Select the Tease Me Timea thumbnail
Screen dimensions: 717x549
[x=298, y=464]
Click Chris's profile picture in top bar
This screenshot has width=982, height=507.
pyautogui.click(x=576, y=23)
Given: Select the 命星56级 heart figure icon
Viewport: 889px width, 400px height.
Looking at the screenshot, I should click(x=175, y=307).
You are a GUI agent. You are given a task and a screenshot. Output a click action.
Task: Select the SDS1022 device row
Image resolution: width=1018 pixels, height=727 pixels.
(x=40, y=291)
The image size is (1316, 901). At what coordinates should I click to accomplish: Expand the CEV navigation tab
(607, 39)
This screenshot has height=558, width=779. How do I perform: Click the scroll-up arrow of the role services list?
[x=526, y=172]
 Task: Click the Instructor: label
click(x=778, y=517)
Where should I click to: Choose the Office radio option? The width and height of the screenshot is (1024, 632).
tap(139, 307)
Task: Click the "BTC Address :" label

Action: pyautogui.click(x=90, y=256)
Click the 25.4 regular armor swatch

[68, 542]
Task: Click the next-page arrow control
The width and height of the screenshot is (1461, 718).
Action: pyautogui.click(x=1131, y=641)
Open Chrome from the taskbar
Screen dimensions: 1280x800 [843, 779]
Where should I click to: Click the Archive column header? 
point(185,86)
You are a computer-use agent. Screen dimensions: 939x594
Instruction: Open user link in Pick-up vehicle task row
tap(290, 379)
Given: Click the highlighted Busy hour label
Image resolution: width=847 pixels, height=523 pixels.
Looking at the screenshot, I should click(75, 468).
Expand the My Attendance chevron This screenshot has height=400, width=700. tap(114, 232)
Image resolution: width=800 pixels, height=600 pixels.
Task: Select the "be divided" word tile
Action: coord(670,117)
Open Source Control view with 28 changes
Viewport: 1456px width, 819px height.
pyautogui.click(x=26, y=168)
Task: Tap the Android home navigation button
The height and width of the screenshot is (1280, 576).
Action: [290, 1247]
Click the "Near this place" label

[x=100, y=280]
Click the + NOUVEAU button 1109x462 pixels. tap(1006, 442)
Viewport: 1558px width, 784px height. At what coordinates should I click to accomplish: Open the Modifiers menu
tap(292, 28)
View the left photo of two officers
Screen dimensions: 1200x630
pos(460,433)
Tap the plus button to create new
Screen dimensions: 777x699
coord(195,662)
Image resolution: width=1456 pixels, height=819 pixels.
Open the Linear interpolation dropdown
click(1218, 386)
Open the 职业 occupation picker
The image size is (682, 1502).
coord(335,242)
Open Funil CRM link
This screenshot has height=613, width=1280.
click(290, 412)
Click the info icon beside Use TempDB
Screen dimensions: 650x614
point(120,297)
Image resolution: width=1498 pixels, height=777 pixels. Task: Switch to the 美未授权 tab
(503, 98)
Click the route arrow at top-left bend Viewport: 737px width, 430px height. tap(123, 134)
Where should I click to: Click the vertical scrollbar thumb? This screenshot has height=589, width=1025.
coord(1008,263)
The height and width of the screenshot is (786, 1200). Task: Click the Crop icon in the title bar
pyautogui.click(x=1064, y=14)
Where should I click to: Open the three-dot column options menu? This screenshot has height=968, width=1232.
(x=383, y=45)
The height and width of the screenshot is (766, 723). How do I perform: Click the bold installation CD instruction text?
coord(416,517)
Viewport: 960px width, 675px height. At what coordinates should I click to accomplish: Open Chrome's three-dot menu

- - -

TASK DIRECTIONS |
Set down the records again verbatim, so that each word stays as it is.

ANSWER FOR THIS EXERCISE |
Select the Tease Me Timea thumbnail
Screen dimensions: 717x549
[x=298, y=464]
Click Chris's profile picture in top bar
This screenshot has width=982, height=507.
pyautogui.click(x=576, y=23)
Given: Select the 命星56级 heart figure icon
Viewport: 889px width, 400px height.
Looking at the screenshot, I should click(x=175, y=307).
You are a GUI agent. You are given a task and a screenshot. Output a click action.
Task: Select the SDS1022 device row
Image resolution: width=1018 pixels, height=727 pixels.
(x=40, y=291)
The image size is (1316, 901). At what coordinates should I click to accomplish: Expand the CEV navigation tab
(607, 39)
This screenshot has height=558, width=779. How do I perform: Click the scroll-up arrow of the role services list?
[x=526, y=172]
 Task: Click the Instructor: label
click(x=778, y=517)
Where should I click to: Choose the Office radio option? The width and height of the screenshot is (1024, 632).
tap(139, 307)
Task: Click the "BTC Address :" label

Action: pyautogui.click(x=90, y=256)
Click the 25.4 regular armor swatch

[68, 542]
Task: Click the next-page arrow control
The width and height of the screenshot is (1461, 718).
Action: pyautogui.click(x=1131, y=641)
Open Chrome from the taskbar
Screen dimensions: 1280x800 [843, 779]
Where should I click to: Click the Archive column header? 
point(185,86)
You are a computer-use agent. Screen dimensions: 939x594
Instruction: Open user link in Pick-up vehicle task row
tap(290, 379)
Given: Click the highlighted Busy hour label
Image resolution: width=847 pixels, height=523 pixels.
Looking at the screenshot, I should click(75, 468).
Expand the My Attendance chevron This screenshot has height=400, width=700. tap(114, 232)
Image resolution: width=800 pixels, height=600 pixels.
Task: Select the "be divided" word tile
Action: coord(670,117)
Open Source Control view with 28 changes
Viewport: 1456px width, 819px height.
pyautogui.click(x=26, y=168)
Task: Tap the Android home navigation button
The height and width of the screenshot is (1280, 576).
Action: [290, 1247]
Click the "Near this place" label

[x=100, y=280]
Click the + NOUVEAU button 1109x462 pixels. tap(1006, 442)
Viewport: 1558px width, 784px height. At what coordinates should I click to accomplish: Open the Modifiers menu
tap(292, 28)
View the left photo of two officers
Screen dimensions: 1200x630
pos(460,433)
Tap the plus button to create new
Screen dimensions: 777x699
coord(195,662)
Image resolution: width=1456 pixels, height=819 pixels.
Open the Linear interpolation dropdown
click(1218, 386)
Open the 职业 occupation picker
The image size is (682, 1502).
coord(335,242)
Open Funil CRM link
This screenshot has height=613, width=1280.
click(290, 412)
Click the info icon beside Use TempDB
Screen dimensions: 650x614
point(120,297)
Image resolution: width=1498 pixels, height=777 pixels. Task: Switch to the 美未授权 tab
(503, 98)
Click the route arrow at top-left bend Viewport: 737px width, 430px height. tap(123, 134)
Where should I click to: Click the vertical scrollbar thumb? This screenshot has height=589, width=1025.
coord(1008,263)
The height and width of the screenshot is (786, 1200). Task: Click the Crop icon in the title bar
pyautogui.click(x=1064, y=14)
Where should I click to: Open the three-dot column options menu? This screenshot has height=968, width=1232.
(x=383, y=45)
The height and width of the screenshot is (766, 723). How do I perform: Click the bold installation CD instruction text?
coord(416,517)
Viewport: 960px width, 675px height. At what coordinates should I click to accomplish: Open Chrome's three-dot menu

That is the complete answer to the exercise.